LLM Event Extraction Baseline

Goal

Establish a credible zero-shot baseline for event extraction with a 7B open-weights LLM, so future fine-tuned models have something honest to compare against.

Setup

Datasets: MAVEN (general-domain news, 168 event types) and WikiEvents (more structured argument schemas).
Model: Qwen2.5-7B-Instruct, run on Sheffield Stanage A100 GPUs via Hugging Face Transformers.
Two prompt families:
- Unconstrained — model returns whatever JSON it likes given a definition.
- Constrained-label — the prompt enumerates the closed set of allowed event types and the model picks from them.

What I measured

Metric	Why it matters
Valid JSON rate	Did the model emit machine-parseable output at all?
Trigger accuracy	Did it identify the trigger word correctly?
Type accuracy	Among triggers it found, did it pick the right type?
Combined accuracy	End-to-end correctness on a single sentence.
Failure mode taxonomy	Which kinds of errors cluster together?

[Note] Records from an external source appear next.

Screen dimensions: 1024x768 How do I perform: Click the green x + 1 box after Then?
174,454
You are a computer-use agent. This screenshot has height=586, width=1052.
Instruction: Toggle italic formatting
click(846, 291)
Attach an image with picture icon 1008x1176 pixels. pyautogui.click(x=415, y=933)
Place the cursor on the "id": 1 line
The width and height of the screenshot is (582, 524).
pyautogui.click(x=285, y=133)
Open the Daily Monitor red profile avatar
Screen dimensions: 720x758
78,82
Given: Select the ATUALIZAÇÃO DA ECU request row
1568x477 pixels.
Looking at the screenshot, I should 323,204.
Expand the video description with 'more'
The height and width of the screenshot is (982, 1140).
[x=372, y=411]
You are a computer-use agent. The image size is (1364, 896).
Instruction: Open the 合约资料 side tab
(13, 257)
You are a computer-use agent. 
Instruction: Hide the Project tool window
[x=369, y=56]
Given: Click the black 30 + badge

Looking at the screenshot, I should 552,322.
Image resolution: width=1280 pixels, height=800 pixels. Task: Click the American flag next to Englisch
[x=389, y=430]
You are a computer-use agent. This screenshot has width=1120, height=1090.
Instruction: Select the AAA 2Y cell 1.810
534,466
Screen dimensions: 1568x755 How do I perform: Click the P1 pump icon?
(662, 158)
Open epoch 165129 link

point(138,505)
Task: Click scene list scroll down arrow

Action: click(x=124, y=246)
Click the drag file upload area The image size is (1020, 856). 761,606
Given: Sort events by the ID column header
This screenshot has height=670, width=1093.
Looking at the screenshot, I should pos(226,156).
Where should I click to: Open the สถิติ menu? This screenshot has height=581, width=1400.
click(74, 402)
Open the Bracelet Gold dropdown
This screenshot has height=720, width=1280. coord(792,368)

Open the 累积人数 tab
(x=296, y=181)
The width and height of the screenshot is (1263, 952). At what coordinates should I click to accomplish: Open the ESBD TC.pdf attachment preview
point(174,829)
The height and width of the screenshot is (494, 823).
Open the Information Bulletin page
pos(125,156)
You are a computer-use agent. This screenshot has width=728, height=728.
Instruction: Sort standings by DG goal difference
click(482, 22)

Findings (and honest caveats)

Constrained-label prompting roughly doubled type accuracy while only marginally hurting trigger recall. Most failures came from ambiguous near-synonym triggers and from the model producing extra speculative events the source sentence didn't license.

This is a baseline, not state of the art — the point was to make the fine-tuning experiments that come next interpretable.

What I'd do differently

Add a self-consistency vote across multiple samples, and build an out-of-domain test slice to stress-test the constrained-label setup against real-world noisy text.